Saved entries
--- START ---
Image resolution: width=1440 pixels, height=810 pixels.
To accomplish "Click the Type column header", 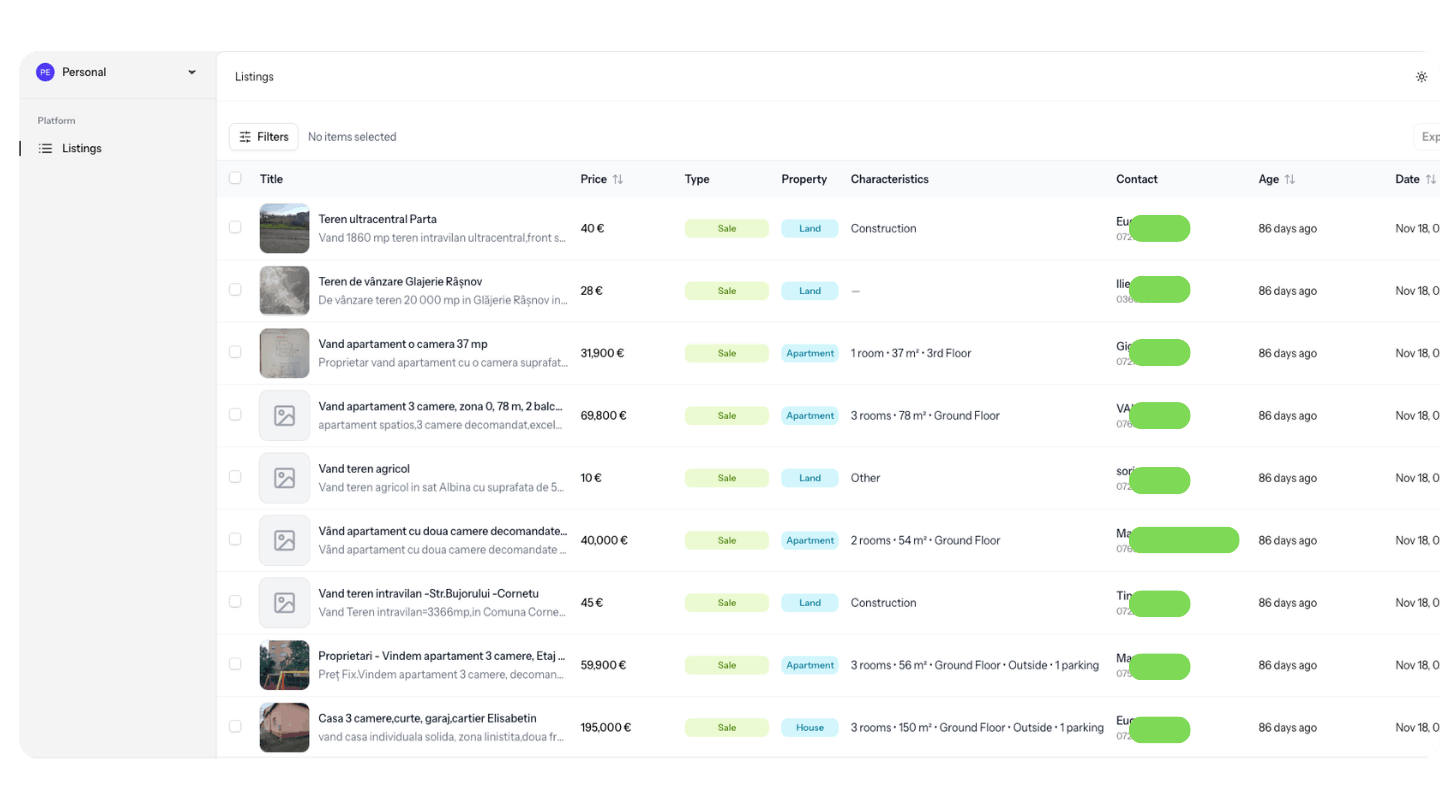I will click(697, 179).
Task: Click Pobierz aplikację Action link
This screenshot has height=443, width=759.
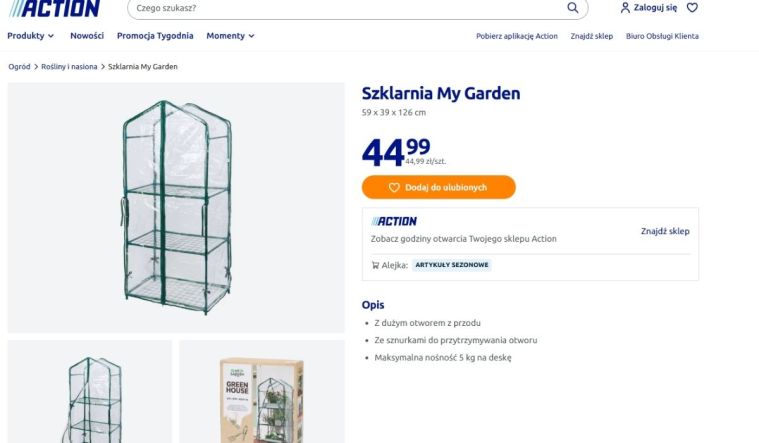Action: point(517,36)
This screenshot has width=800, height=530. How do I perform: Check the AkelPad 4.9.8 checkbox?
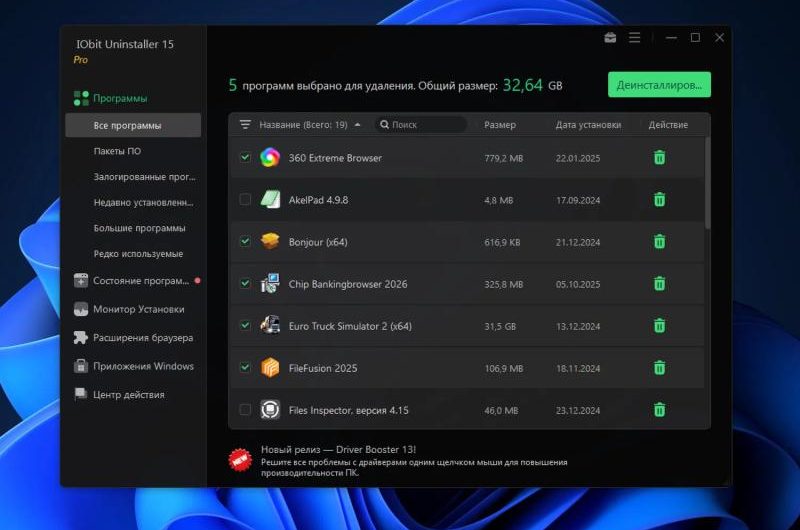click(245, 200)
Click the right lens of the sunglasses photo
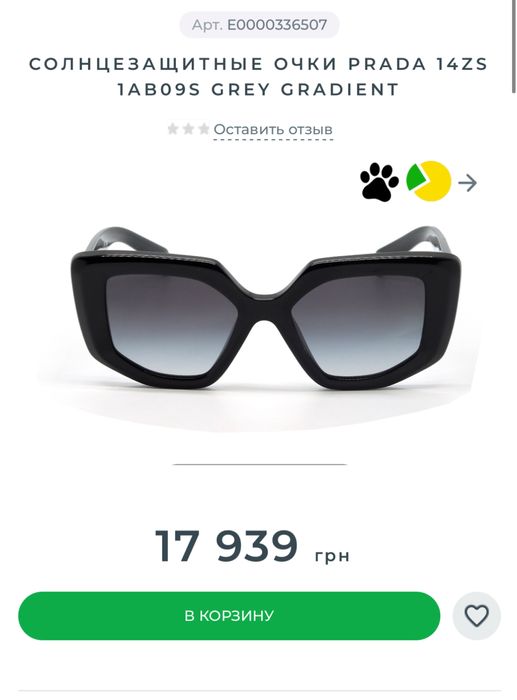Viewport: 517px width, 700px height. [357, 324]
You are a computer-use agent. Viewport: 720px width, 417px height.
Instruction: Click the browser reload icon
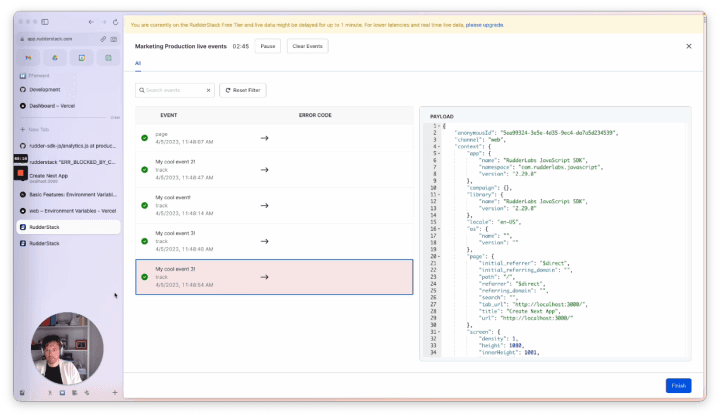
--- END ---
Task to carry out: Return word for word the line bearing "This screenshot has width=800, height=530." and every later line of the entries, but none of the pictures.

Written reply:
This screenshot has width=800, height=530. How do I perform: Check the AkelPad 4.9.8 checkbox?
click(245, 200)
Click the right lens of the sunglasses photo
Viewport: 517px width, 700px height. [357, 324]
You are a computer-use agent. Viewport: 720px width, 417px height.
Instruction: Click the browser reload icon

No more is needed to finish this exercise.